_PROBLEM_. Leaving out the pictures, print exactly the lines from the one holding "Select the green circle marker in Valencia" to the last line of the entries below, both included, and nothing more.

_RECORDS TO USE_.

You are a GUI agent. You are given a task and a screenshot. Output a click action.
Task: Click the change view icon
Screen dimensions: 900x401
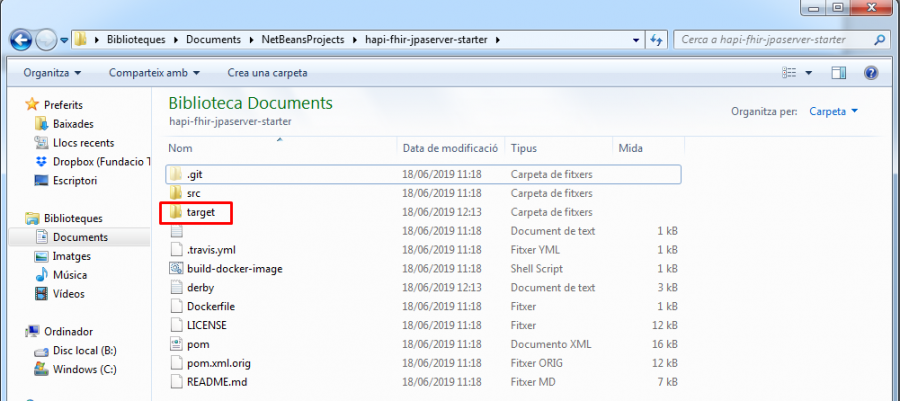pos(789,73)
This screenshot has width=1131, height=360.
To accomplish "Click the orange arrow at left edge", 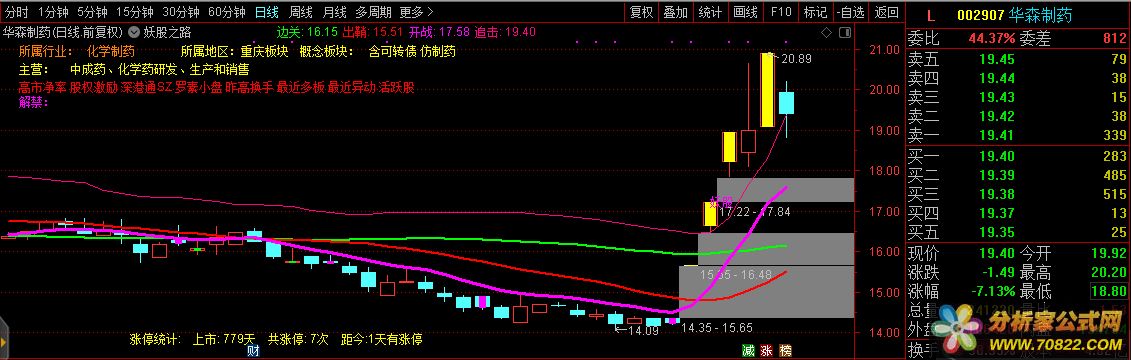I will pyautogui.click(x=3, y=341).
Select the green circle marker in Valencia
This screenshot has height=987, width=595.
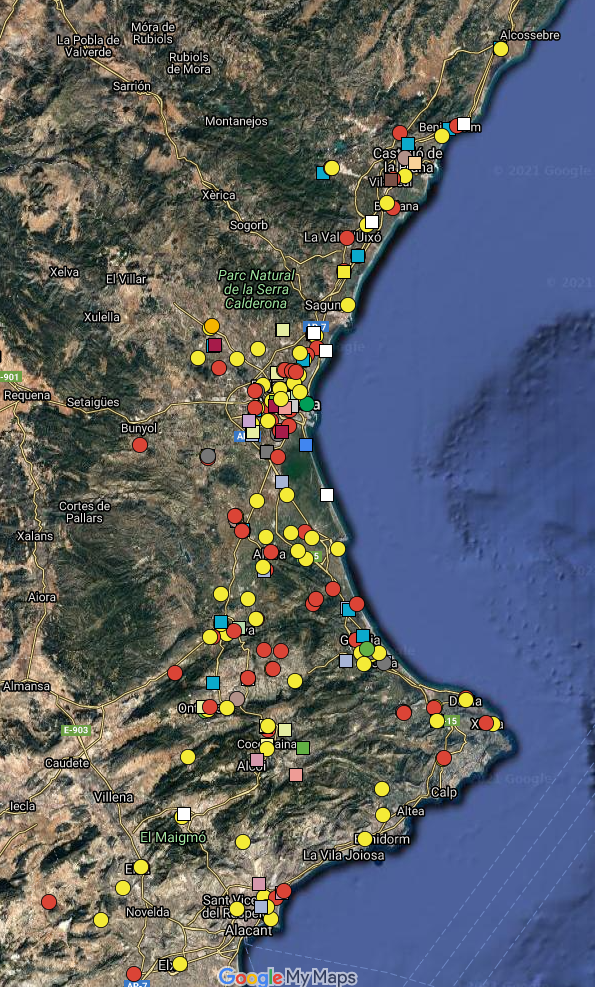pos(307,404)
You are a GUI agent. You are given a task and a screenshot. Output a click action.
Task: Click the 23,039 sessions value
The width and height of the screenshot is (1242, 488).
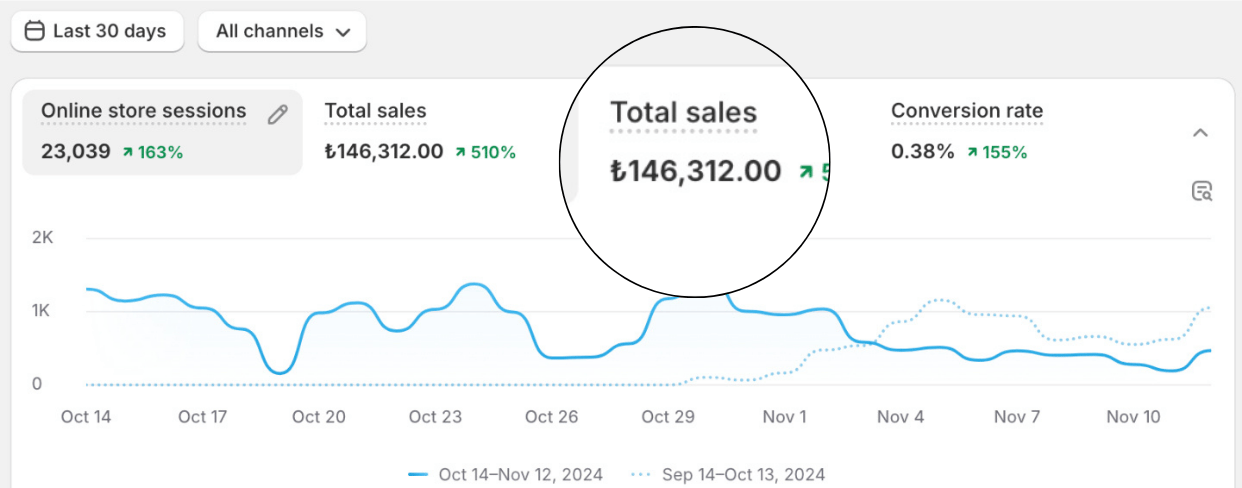click(76, 152)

_ANSWER TO THIS PROBLEM_.
Select the green circle marker in Valencia
This screenshot has height=987, width=595.
pos(307,404)
You are a GUI agent. You are given a task and a screenshot. Output a click action.
Task: Click the 23,039 sessions value
The width and height of the screenshot is (1242, 488).
click(76, 152)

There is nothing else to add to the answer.